*Work request*.
Your answer should be an exact copy of the lines from the one containing "This screenshot has width=838, height=454." through the last line of the records below, without any pictures.

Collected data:
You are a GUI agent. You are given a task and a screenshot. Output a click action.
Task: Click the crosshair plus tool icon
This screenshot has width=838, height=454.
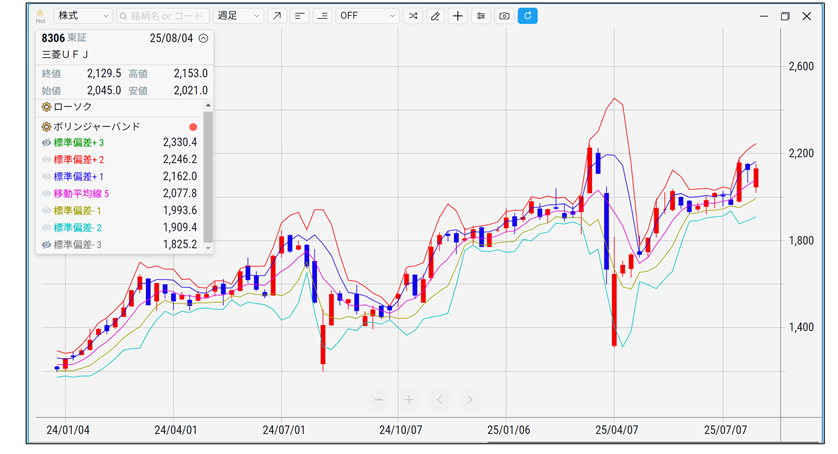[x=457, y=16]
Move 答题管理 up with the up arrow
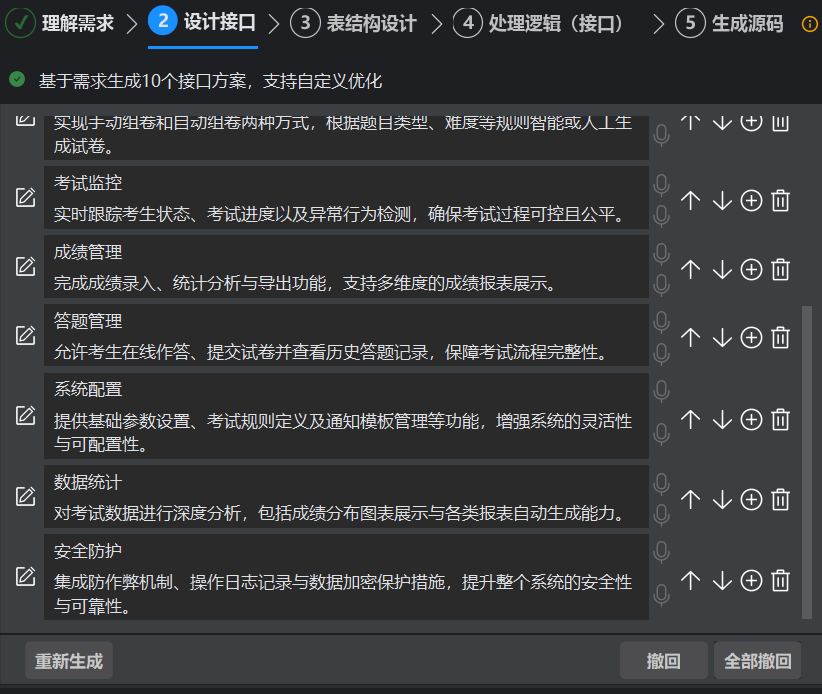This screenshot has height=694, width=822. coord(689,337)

*Reply to the exercise*.
This screenshot has width=838, height=454.
[x=457, y=16]
Move 答题管理 up with the up arrow
This screenshot has height=694, width=822. coord(689,337)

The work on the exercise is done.